Le "Musée Salomon" a été fondé en 2018 dans une échoppe de Berat (sud) par Simon Vrusho, professeur retraité qui souhaitait surtout raconter comment des Albanais, musulmans et chrétiens, avait abrité des centaines de juifs pendant l'Holocauste.
Il l'avait alors financé grâce à des dons déposés dans une boîte à l'entrée du musée, ainsi qu'avec sa retraite de 180 euros mensuels.
"Les souvenirs ont besoin d'avoir une maison pour eux", avait-il raconté à l'AFP, quelques jours avant sa disparition à 75 ans, en février 2019. Sa mort avait laissé l'avenir de son musée en suspens.
Un homme d'affaires franco-albanais, Gazmend Toska, 58 ans, a alors décidé de financer le lieu ainsi que son déménagement dans de nouveaux locaux, plus spacieux, inaugurés dimanche.
"C'était un coup de coeur venu après l'écho que l'AFP a fait de ce musée", a expliqué Gazmend Toska lors d'une cérémonie, en référence à un long article que lui avait consacré l'agence de presse en mars 2019.
L'ambassadrice de France en Albanie, Christina Vasak, a pour sa part salué "une belle histoire de renaissance" qui vient récompenser le dévouement de Simon Vrusho.
L'homme avait mis des années pour rassembler documents, photos et témoignages afin de raconter l'histoire d'une communauté dont les premiers membres étaient arrivés à Berat depuis l'Espagne, au 16e siècle.
Et leur histoire singulière méritait d'être mise en lumière.

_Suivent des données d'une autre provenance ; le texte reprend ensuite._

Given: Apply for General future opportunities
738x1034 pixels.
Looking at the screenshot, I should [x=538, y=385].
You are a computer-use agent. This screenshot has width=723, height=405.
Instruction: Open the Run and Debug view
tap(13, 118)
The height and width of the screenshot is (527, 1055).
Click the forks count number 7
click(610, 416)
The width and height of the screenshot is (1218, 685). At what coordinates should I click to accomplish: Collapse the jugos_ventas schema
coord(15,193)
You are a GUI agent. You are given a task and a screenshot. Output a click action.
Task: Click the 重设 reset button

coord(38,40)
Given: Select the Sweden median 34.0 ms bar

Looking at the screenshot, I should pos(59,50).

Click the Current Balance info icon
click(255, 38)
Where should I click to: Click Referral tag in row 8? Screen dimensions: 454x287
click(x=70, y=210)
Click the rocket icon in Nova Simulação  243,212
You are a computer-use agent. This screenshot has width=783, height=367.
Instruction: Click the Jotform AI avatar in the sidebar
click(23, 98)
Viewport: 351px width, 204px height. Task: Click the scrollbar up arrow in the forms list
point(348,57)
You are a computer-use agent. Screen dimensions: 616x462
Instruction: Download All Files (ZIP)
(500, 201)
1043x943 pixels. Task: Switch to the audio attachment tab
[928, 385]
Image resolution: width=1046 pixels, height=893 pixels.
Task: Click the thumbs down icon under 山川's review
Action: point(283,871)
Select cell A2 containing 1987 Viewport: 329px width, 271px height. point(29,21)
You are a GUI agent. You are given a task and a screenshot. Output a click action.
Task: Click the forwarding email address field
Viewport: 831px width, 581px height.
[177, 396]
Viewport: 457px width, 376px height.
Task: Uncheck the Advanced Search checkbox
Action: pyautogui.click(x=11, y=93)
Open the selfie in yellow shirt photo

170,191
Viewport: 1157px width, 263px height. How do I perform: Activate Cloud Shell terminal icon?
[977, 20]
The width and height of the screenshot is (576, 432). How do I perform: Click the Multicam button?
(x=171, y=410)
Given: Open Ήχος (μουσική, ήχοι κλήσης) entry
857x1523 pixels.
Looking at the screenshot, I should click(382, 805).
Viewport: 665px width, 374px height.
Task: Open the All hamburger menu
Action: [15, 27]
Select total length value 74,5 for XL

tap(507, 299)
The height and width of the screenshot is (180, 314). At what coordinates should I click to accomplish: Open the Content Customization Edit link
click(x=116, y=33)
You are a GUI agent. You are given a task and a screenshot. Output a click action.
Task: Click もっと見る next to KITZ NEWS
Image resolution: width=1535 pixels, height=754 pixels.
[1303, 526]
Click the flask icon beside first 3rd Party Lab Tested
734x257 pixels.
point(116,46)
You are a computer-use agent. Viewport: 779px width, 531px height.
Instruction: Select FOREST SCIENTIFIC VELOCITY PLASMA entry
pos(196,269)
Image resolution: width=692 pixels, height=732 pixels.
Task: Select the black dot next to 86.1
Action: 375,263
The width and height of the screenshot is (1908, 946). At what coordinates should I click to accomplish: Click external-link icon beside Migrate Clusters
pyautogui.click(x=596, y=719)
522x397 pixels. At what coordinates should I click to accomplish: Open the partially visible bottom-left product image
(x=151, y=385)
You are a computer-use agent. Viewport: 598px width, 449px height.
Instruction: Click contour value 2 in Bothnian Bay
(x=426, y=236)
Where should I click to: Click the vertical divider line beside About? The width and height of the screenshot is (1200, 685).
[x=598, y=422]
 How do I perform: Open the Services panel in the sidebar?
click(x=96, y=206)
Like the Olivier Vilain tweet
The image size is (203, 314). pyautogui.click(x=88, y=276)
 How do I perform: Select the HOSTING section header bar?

"Presque tous les juifs qui vivaient sur le territoire albanais durant l'occupation allemande, qu'ils soient originaires du pays ou réfugiés, ont été sauvés, à l'exception d'une famille", selon Yad Vashem, l'Institut international pour la mémoire de la Shoah, qui a désigné 75 Albanais comme "Justes parmi les Nations".
De quelques centaines avant le conflit, notamment à Berat, les juifs étaient plus de 2.000 à l'effondrement de l'Allemagne nazie. Après avoir été sous tutelle de l'Italie fasciste, l'Albanie est passée sous contrôle allemand en 1943 mais les autorités ont refusé de fournir des listes de juifs.
Ce musée est "un arbre de la mémoire arrosé avec l'amour de tous ceux qui ont contribué à ce qu'il survive", a déclaré, émue, la veuve de Simon Vrusho, Angjlina, 65 ans, qui sera directrice du musée.
Pour l'historien Yzedim Hima, ce musée a surtout un message à transmettre: "l'amour des gens pour d'autres gens, pas les atrocités d'une guerre".